** Text block follows **
It is a big problem for pot shop owners across the state with most in Detroit the state forcing more than 200 marijuana dispensaries to close.

"The state is continuing to clamp down on unlicensed businesses," said attorney Matt Abel, Cannabis Council. "My concern is that patients who may have been relying on some of these facilities for medicine may be left out and may have a hard time accessing the medicine they need."

RELATED: Michigan closes 210 medical marijuana shops, 150 in Detroit

While Michigan is in the process of licensing marijuana businesses, emergency rules allow businesses to stay open while seeking a license if they have the approval of their local community.

"The problem with that is, the city of Detroit has passed a six-month moratorium where they are not processing any applications."

Abel, the founder and senior partner of Cannabis Council, says the marijuana business owners who received cease and desist letters were not under what the state calls Emergency Rule 19. That temporary operations procedure only available to facilities that were open and operating before December 15th of last year.

"Business people who sat it out waiting for it to be legal are being frozen out of this market," Abel said.

The list includes about 150 businesses in Detroit and others in Lansing, Flint and northern Michigan.
 
FOX 2: "Some people might say I think it's great these pot shops are closing down."

"People are going to obtain medicine one way or another," Abel said. "It is like whack-a-mole. If you push one down, it will pop up somewhere else."

A spokesperson for the state says the legislation that passed in 2016 to regulate the medical marijuana market is aimed at providing safe access to medicine for the state's roughly 277,000 medical marijuana card-holders. 

But Abel says these closures are having the opposite effect.

"As we close more and more dispensaries, there will be more black market, more backroom deals," he said. 

Meanwhile there are about 215 medical marihuana facilities that turned in a state application by the deadline and are able to operate while they go through the licensing process.
** End of Text block **
** Data under study follows **
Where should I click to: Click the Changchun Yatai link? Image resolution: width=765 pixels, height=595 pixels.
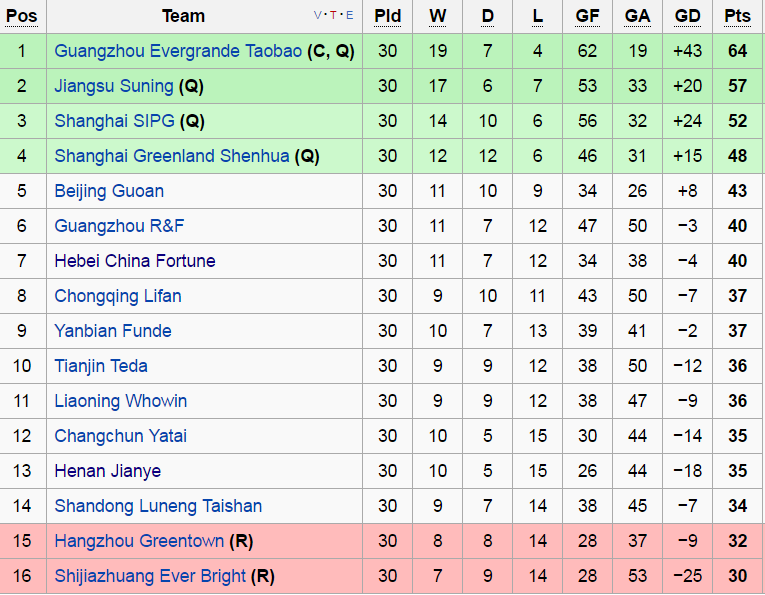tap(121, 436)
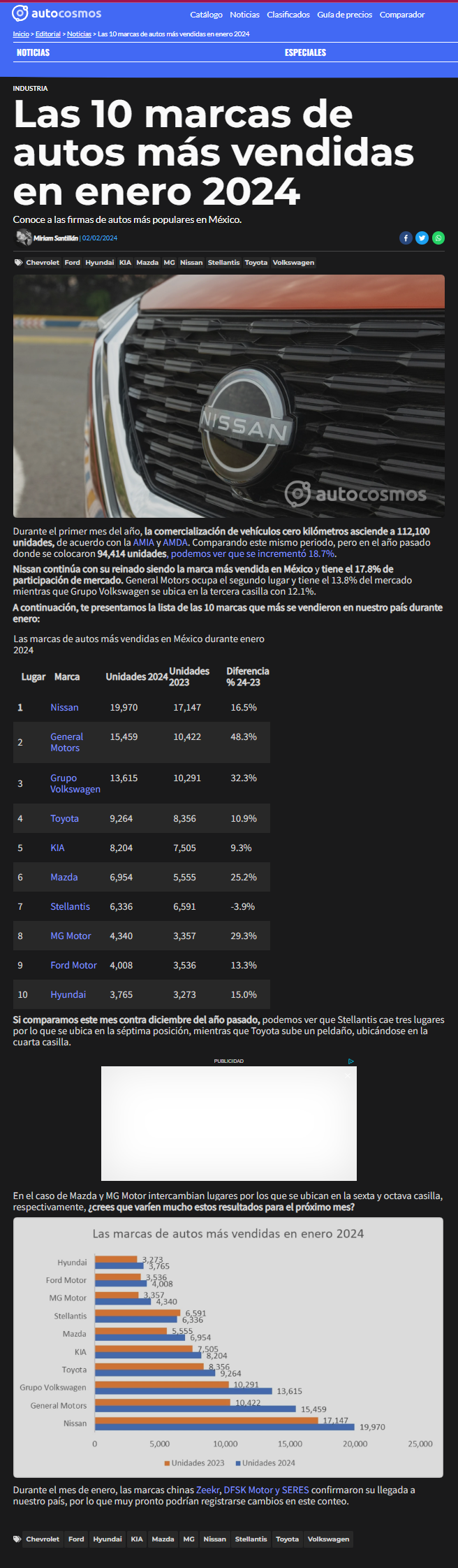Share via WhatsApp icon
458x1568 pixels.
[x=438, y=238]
** End of Data under study **
** Data under study follows **
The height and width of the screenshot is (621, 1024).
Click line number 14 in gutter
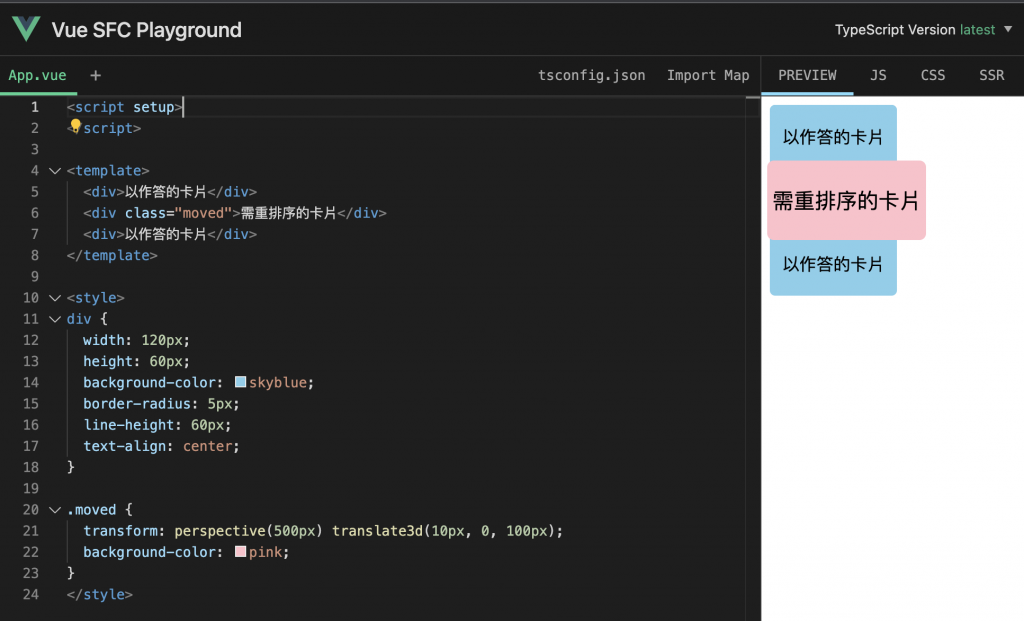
** End of Data under study **
__Work to be completed__
Translate this sentence from the article on Michigan's dispensary closures into Spanish: "The list includes about 150 businesses in Detroit and others in Lansing, Flint and northern Michigan." The rows stand apart from the article on Michigan's dispensary closures.

__Task result__
La lista incluye unos 150 negocios en Detroit y otros en Lansing, Flint y el norte de Michigan.